**Task statement**
One figure is the whole answer: the number of lines below that contain the word "will".

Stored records
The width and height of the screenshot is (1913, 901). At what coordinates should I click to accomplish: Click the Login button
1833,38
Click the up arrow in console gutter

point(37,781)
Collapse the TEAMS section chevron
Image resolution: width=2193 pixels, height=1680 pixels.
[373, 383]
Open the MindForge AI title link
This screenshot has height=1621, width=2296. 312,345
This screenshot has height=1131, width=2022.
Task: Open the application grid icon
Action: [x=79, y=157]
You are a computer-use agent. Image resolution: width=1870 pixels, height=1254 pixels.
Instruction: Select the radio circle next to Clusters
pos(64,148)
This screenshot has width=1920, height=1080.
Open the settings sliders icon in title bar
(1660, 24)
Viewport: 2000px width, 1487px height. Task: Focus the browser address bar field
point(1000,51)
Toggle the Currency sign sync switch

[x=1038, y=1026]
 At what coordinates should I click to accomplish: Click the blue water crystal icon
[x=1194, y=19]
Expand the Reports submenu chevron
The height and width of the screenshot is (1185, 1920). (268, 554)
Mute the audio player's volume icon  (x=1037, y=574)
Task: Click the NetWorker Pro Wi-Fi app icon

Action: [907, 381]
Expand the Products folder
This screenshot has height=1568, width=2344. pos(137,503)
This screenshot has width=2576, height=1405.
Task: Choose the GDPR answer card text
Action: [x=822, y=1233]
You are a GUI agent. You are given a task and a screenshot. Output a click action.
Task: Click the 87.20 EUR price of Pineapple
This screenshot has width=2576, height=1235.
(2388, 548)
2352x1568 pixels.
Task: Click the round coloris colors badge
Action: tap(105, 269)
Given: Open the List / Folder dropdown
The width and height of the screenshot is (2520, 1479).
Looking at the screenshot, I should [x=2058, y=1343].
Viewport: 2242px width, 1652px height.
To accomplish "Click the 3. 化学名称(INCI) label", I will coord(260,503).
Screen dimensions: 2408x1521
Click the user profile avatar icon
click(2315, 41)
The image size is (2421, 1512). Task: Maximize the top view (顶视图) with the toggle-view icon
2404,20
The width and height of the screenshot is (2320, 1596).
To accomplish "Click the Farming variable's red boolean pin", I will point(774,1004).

**Solution for this task**
2